Arriscou a vida para salvar a de um colega, numa noite de ira dos deuses e das
águas com que queriam afogar o mundo inteiro num devastador temporal.
Viveu o outro mais alguns meses para acabar destroçado na traseira de
um camião. E ele, herói por um dia, deixou na borrasca a perna
e a alegria em troca de uma pensão de miséria e de um apartamento
minúsculo num bairro social a quarenta quilómetros do oceano.
Agora, apoiava numa prótese barata o corpo que restava e lhe suplicava
todos os dias que se reunissem sem demora ao membro ausente mas feliz. Era isso
que o afastava do
litoral, um medo interior, a incerteza de que o instinto de sobrevivência
conseguiria contrariar a força do desespero e o apelo longínquo
das ondas que escutava como uma oração.

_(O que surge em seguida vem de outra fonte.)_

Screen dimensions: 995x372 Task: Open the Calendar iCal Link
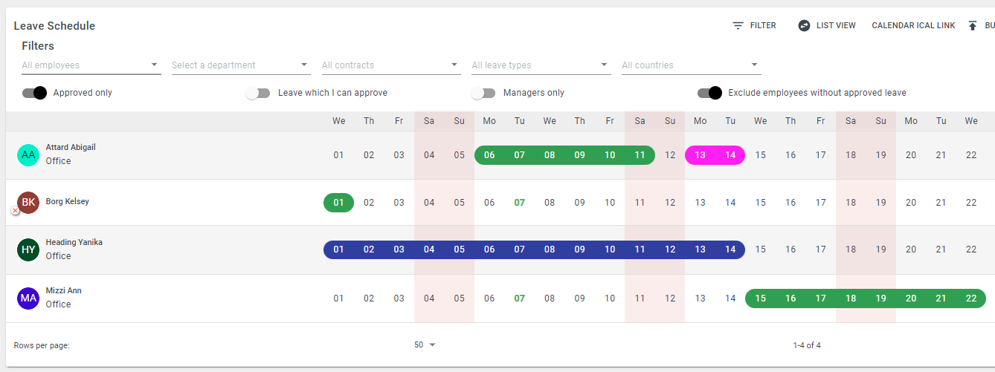[913, 25]
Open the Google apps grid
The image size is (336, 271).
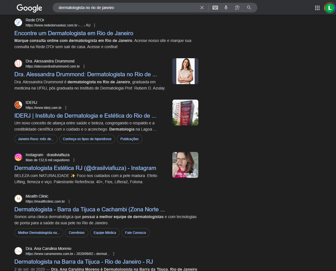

Na casca vazia de um búzio
dourado que recolhera no dia da despedida, mesmo à beirinha do cais.
Cantava o fado baixinho, lamento abafado. E bebia tristeza feita vinho pelo
gargalo frio de uma garrafa transbordante de dor.
Pela primeira vez em cinco anos, o canário do doutor Saraiva parou de
cantar. A criaturinha, que pensavam ser fêmea e pouco dada a cantorias,
soltara o bico numa imponente alvorada de Verão e a todos surpreendera
com a sua costela de rouxinol.
O doutor, formado em medicina e catedrático em bicharada, pousou o matutino
nos joelhos e espreitou sobre os óculos a gaiola do empertigado tenor.
O pássaro, nada. Um aglomerado de penas amarelas, imóvel no poleiro.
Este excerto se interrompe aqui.